Teriak seorang perempuan yang mengenakan seragam seorang dokter—jas putih—sambil berdiri di depan sebuah ruang praktek, beberapa pasang mata yang berada di sana segera mengalihkan mata mereka melihat insiden seru yang akan terjadi kemudian.
“Apa Anda tuli? Sekarang keluar! Atau saya panggilkan security rumah sakit!” teriaknya lagi lebih lantang dan keras hingga beberapa perawat datang mendekat, menghampiri dokter tersebut.
“Oke, kami akan keluar, tapi beri kami kepastian, kapan Anda akan melunasi hutang-hutang Anda!”
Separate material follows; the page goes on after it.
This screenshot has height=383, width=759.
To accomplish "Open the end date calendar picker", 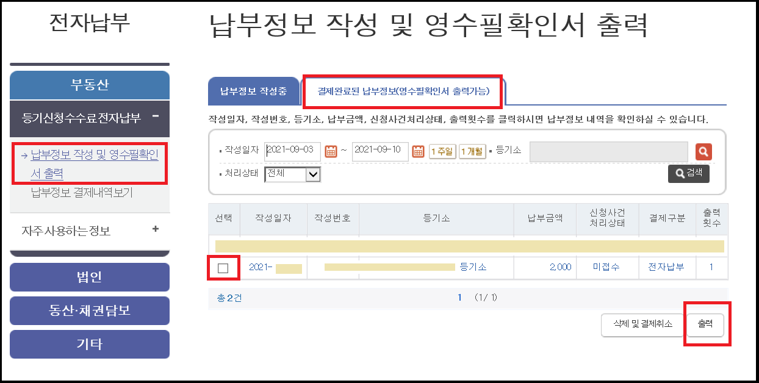I will tap(419, 152).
Suara laki-laki itu juga tidak kalah keras, berat dan menggelegar. Dilihat dari penampilannya yang hanya mengenakan celana jeans belel dengan setelan kaos oblong dan jaket jeans yang warna birunya juga sudah memudar, ditambah gambar tattoo yang ada di lengan kirinya, jelas sudah kalau pria ini adalah seorang debt collector alias penagih hutang, laki-laki lain yang bersamanya pun mengenakan dandanan yang serupa, dandanan seorang preman.
“Kami datang ke sini butuh kepastian!”
“Dengar ya! Seperti yang aku bilang tadi, aku pasti akan membayar, tapi tidak dalam waktu dekat ini. Anda mengerti, ‘kan? Saya butuh waktu!” sahut sang dokter lantang hingga kedua bola matanya melotot, nyaris melompat keluar dengan kedua tangannya menekan pinggang.
“Anda kira uang itu tinggal dipetik dari pohon?”
“Anda kan seorang dokter specialis anak, Dokter Hyra Danurdara!” bentaknya lantang dengan menekankan kata ‘dokter’ dalam ucapannya.
“Memangnya kalau dokter, lalu harus punya uang banyak gitu?”
“Dokter Hyra, ini ada apa?” sela salah seorang security yang berjalan menghampiri mereka bersama beberapa security yang lain, rupanya ada pegawai rumah sakit yang melaporkan insiden ini. “Apa mereka mengganggu Dokter?”
“Nah, ini dia Pak Rudy! Antar kedua orang ini ke luar! Kedua bapak ini sangat mengganggu saya dari tadi!” sahut Dokter Hyra sambil menunjuk ke arah kedua preman tersebut tanpa ragu. Sorot matanya yang tajam, seolah-olah menunjukkan kalau sang dokter tidak takut dengan kedua preman yang berada di depannya.
“Baik, Dok! Mari, Pak! Ikut dengan saya, kami harap kalian berdua tidak membuat gaduh di rumah sakit ini,” tukas Pak Rudy sambil mengajak kedua preman tersebut.
“Kami tidak membuat gaduh! Kami hanya ingin menagih hutang Dokter Hyra!”
“Iya, saya tahu. Dokter Hyra pasti juga sudah menjelaskan saya yakin Dokter Hyra pasti akan membayarnya--”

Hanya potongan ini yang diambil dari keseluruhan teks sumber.